Effect of liver transplantation on the recovery of hepatic myelopathy
For many years, doctors have been striving to find an effective therapeutic method for hepatic myelopathy. As the liver function of these patients has normally been in the end period, the treatments could only postpone the progress. There is not a decisive method for this syndrome. The liver transplantation is a new therapeutic method from the pathogen. The liver transplantation not only can solve decompensation of liver function, but also clean the toxic substances effectively, which can recover the homeostasis of body. This is an effective therapeutic method, which could not be replaced by the other therapeutic methods. As we know, if the nervous system was injured, the recovery period would be long and difficult. The improved degree was positively correlated with the interval between hepatic myelopathy and the liver transplantation[6].
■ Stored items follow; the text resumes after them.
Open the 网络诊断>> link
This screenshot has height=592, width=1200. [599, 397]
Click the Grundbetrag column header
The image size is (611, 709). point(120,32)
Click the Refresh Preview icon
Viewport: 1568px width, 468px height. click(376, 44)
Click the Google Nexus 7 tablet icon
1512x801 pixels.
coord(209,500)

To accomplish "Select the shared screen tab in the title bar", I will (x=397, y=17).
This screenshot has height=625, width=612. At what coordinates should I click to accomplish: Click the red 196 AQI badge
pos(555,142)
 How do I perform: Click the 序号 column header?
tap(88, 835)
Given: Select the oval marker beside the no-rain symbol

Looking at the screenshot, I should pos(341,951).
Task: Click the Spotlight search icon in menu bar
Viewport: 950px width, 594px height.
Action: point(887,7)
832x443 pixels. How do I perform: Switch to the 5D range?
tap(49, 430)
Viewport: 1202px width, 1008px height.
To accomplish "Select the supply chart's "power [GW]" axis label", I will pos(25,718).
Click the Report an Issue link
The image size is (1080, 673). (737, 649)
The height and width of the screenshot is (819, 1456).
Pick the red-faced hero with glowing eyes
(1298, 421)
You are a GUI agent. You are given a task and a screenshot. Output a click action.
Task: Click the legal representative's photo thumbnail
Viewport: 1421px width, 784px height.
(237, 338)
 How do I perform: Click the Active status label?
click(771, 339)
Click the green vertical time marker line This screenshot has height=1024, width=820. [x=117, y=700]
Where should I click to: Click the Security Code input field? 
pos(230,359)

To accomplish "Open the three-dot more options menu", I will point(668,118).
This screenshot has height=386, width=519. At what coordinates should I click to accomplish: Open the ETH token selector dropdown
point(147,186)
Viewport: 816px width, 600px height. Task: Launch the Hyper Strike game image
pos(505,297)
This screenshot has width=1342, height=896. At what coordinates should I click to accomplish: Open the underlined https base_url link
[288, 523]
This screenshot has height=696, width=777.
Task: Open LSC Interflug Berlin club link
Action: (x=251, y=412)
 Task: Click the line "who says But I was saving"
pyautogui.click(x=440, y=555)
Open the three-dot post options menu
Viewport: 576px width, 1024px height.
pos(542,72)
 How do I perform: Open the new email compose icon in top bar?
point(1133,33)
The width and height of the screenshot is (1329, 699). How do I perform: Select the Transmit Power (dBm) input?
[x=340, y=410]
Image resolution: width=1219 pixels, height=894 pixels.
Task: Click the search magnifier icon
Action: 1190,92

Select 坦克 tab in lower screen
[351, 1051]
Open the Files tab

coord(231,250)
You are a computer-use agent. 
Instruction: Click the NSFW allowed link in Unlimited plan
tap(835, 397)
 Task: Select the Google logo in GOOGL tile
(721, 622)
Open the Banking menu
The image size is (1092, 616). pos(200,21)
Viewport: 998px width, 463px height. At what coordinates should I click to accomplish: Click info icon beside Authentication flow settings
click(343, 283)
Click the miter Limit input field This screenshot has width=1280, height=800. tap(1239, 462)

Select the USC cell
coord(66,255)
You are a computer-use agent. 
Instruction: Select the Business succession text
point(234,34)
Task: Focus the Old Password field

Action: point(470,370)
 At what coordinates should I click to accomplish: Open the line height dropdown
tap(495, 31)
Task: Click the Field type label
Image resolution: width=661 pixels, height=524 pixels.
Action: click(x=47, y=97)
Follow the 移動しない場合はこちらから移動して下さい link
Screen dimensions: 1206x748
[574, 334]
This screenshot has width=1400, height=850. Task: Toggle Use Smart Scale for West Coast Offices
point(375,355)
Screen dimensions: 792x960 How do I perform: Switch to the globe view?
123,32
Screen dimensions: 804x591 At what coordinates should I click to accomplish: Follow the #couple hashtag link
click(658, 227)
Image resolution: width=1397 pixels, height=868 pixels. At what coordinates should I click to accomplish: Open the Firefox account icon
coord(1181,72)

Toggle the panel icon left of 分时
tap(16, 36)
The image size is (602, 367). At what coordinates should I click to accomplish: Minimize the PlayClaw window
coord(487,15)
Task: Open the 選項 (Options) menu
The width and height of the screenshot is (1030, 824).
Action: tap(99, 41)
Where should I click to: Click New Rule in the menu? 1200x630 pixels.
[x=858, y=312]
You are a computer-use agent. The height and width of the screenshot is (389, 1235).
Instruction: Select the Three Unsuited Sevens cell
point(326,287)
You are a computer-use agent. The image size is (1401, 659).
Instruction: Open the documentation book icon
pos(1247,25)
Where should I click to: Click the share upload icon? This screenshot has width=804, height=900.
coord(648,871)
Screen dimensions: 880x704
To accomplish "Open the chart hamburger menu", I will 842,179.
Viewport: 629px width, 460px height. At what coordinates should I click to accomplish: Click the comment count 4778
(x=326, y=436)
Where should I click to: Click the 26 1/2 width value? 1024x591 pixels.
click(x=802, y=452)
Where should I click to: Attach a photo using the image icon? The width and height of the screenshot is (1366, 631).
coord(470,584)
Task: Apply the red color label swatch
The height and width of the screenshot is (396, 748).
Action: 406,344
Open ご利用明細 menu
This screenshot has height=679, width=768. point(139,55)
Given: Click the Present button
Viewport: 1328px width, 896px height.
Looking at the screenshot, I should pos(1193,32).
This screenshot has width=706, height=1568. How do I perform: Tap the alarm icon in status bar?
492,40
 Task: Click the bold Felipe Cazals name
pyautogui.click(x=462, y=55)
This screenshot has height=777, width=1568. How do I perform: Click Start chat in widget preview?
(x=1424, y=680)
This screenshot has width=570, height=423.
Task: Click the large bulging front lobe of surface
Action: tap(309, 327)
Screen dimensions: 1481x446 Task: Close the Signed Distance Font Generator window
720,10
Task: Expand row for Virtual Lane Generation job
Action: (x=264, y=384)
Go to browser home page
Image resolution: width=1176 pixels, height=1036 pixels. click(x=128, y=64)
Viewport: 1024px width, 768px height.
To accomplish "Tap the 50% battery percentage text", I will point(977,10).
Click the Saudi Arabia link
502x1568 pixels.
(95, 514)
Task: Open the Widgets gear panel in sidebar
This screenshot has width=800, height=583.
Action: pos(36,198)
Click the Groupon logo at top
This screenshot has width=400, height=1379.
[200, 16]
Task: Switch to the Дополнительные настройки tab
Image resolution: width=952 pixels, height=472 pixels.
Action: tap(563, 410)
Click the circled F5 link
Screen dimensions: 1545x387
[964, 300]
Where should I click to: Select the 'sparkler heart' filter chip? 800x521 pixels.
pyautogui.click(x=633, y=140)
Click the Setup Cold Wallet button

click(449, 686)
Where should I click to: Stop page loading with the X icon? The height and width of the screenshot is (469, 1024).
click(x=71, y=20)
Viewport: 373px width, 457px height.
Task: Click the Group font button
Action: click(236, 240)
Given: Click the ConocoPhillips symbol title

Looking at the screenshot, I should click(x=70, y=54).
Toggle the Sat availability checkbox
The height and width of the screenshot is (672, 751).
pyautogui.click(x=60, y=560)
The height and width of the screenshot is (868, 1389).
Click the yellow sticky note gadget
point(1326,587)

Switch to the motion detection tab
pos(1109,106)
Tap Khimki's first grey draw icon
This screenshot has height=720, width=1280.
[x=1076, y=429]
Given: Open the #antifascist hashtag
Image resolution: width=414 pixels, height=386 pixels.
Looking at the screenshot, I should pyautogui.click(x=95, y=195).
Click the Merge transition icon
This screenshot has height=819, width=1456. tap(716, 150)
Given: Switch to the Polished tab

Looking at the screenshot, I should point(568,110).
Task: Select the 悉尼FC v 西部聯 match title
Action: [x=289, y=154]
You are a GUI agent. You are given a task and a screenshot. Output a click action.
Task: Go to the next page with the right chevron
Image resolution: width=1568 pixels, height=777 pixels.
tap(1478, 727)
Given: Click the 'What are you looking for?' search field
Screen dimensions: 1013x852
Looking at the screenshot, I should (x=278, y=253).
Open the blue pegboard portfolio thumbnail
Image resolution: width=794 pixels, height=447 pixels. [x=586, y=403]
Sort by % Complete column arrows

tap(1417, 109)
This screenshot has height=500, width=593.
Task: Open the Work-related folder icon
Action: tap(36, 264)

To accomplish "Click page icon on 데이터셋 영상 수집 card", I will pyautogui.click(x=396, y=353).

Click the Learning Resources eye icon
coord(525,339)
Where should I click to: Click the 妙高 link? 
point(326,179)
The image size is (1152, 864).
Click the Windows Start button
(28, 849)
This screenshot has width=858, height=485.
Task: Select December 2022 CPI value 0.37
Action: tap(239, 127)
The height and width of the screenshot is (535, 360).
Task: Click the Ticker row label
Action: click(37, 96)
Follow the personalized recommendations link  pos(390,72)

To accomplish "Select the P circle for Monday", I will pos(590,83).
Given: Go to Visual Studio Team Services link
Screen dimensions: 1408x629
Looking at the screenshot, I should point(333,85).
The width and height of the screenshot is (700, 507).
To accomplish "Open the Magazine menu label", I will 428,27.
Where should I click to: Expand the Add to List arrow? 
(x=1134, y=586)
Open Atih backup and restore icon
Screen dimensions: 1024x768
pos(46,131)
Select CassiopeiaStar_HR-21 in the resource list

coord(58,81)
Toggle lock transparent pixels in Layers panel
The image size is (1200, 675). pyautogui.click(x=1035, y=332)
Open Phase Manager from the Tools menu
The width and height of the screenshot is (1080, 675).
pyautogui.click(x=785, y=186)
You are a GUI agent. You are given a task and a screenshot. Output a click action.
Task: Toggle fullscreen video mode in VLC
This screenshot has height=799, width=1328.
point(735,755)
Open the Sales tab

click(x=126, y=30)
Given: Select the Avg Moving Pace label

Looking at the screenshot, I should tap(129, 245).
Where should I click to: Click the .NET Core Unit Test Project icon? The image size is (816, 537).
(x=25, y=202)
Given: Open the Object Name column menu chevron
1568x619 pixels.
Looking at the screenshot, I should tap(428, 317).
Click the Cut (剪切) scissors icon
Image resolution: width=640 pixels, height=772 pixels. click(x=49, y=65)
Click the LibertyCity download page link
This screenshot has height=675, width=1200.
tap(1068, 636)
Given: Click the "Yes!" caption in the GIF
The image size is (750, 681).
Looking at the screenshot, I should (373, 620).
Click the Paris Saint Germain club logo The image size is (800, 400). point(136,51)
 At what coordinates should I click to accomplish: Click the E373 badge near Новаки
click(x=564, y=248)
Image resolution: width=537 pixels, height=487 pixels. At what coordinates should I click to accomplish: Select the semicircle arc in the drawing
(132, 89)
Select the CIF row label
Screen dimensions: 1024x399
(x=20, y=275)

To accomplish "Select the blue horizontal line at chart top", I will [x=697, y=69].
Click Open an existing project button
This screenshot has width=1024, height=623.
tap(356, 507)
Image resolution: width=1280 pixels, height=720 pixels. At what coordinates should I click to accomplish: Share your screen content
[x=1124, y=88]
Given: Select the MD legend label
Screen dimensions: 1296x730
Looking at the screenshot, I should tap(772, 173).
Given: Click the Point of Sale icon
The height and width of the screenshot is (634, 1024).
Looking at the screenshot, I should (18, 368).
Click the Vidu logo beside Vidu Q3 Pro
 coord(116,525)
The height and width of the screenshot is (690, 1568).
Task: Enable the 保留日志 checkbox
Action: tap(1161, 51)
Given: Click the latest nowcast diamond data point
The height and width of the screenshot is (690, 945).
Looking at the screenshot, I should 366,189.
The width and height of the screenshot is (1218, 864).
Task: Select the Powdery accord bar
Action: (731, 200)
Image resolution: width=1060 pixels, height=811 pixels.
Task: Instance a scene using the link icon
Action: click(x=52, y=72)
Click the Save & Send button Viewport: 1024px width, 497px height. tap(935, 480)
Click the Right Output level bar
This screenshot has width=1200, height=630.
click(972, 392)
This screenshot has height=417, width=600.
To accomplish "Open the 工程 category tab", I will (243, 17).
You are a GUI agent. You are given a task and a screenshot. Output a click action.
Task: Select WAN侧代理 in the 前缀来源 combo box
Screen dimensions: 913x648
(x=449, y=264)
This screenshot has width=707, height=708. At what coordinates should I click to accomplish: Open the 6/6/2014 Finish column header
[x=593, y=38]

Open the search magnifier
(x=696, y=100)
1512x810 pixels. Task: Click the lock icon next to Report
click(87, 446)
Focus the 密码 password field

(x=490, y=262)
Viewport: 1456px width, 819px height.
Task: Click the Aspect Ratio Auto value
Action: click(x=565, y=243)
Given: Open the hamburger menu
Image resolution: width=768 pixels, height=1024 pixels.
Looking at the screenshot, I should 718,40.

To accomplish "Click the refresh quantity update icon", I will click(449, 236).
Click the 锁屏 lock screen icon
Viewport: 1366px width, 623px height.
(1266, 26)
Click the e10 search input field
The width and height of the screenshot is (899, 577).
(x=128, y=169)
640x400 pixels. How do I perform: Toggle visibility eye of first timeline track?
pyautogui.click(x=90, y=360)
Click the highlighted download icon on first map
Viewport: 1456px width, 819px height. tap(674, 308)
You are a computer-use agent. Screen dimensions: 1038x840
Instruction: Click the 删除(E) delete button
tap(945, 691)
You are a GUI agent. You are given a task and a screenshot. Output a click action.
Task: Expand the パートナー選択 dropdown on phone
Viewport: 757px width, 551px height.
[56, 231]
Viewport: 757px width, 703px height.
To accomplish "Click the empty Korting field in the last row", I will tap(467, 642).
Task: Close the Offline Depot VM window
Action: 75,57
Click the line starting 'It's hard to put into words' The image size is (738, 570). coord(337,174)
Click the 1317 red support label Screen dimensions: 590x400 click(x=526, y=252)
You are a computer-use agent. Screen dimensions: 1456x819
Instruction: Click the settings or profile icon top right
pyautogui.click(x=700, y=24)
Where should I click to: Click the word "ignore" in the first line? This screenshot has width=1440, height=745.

Here, the two patients both could stand at 6 months after liver transplantation and walked with the aid of the supporter after 12 months. Currently, one patient could walk slowly without the supporter at 43 months after transplantation. The results show that liver transplantation has received an obvious therapeutic effect on treating hepatic myelopathy. However, the cases involved in this study were few, and the time observation was short, thus, the long-term effect still needs to be assessed progressively.